Recently I've noticed yet another weakness in the way I prioritize when looking for a tactic. The special cases, meaning the actions which should be triggered in certain situations or after some moves the opponent makes. Mostly the weaknesses the last move created, but of course the threats also.

It seems to me there are certain cases that deserve special attention:

  • Did the move check or pin? (I miss surprisingly many checks, and only realize my king is checked after wasting time on other aspects of the position)
  • Queen en prise, check for alternative mating attacks.
  • A piece moves, did it leave something unguarded?
  • A pawn moves, did it leave something unguarded? (these I miss a lot)
  • Chasing a piece away, does it have an escape square with a check?

I'm sure there are a lot more, but these are some that I seem to have problems with. I don't mean I miss them alltogether, but I don't process them right away as I should, only after wasting valuable time on 'normal processing' of the position. -We all know these things, but I just realized I actually don't have a subconscious 'trigger' for them, and only spot them randomly, often as a last check before moving, if ever.

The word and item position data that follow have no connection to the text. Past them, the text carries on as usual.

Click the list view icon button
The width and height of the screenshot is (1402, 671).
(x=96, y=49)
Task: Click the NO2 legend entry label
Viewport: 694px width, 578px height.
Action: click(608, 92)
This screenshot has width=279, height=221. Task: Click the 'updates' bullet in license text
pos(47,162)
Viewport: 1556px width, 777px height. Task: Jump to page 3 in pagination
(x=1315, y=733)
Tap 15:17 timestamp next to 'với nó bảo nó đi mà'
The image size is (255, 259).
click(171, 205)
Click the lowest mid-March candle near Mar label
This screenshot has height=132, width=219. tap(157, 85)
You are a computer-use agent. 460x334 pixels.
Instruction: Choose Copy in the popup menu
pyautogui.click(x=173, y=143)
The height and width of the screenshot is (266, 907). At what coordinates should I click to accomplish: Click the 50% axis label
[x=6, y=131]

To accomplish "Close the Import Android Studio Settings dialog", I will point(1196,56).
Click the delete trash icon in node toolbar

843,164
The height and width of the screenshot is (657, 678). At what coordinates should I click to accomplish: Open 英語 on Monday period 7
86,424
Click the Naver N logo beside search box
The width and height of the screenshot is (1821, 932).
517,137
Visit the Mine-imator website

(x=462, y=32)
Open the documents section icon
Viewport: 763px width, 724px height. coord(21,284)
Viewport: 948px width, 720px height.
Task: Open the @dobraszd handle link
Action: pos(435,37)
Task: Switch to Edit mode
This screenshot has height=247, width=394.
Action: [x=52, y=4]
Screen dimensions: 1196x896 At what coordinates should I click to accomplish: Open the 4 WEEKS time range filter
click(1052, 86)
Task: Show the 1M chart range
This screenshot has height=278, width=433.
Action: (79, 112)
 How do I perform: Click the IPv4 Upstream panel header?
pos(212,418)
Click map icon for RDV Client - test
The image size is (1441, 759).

There should be some mental red lights flashing overriding everything else every time you get situations like these. So, from now on, I'm going to try to consciously focus on these things, until they become subconscious reflexes. After all, noticing any of these things take practically no time, but give your brain that missing block of information to guide your search into the right direction.

CTS: 1577, 66373 tries, 77.7%, session 12/77 = 84.4%

Tuesday, September 19, 2006

CTS 1582

Almost there, only 27 tacticians between me and 1600. Four beers and 02:55 am seems to work out pretty good for me.

One thing I forgot to mention earlier: When I did that latest session, I missed a sacrifice in a problem. Nothing noteworthy in that, but thinking about why I missed it, I realized something important has happened to the way I analyze a position. Namely, I don't do much redundant analysis anymore. -I saw the sac, investigated it very quickly, decided it won't work, and moved to the next candidate. Although I was wrong about it, I feel my thought process has evolved spontaneously. I remember doing 2-3 iterations in such situations before to get any kind of decent percentage, and also actually thinking about wether I should re-check it or not, but now it's more straightforward. Take a move, check it, if not instant success move on. No hesitation, no half seconds wasted on making decisions.

I haven't focused on training 'clean analysis' at any point, instead it seems my thought process has refined itself to optimize time/accuracy. Minimal time wasted with maximal gain.

CTS: 1582, 77.7%, 59549, session 10f/57 = 82.5%

Thursday, September 14, 2006

Thoughts On RHP Games

I thought I'd do a little bit on my games on Red Hot Pawn, just to get things covered.

Some days ago, I wrote I felt like I'd been winning too much games for my own good. Today I did a little counting. And well, it's even worse than I thought. Out of the last 60 games, my wld score is 49-9-2. That makes for a winning percentage of (49+2/2)/60 = 83.3%. During those 60 games, my rating has risen from 1625 to the current 1771. Out of those 9 losses, in only 3 was I outplayed. In others I just dropped a piece. And even if it can be argued that dropping pieces is an aspect of my playing strength, it's not very helpful. All you can learn about that is: "don't do mistakes." That's almost no information at all (on my level, where I don't really drop pieces much anymore).

Although it's nice to win a lot, I don't think it's particulary good for improvement. Thinking about the fact, that the best way to learn about your weaknesses is studying your lost games, and the fact that 6 of my losses were simple blunders, I'm left with only 3 'good losses' to study. Out of 60 games, that's not a lot.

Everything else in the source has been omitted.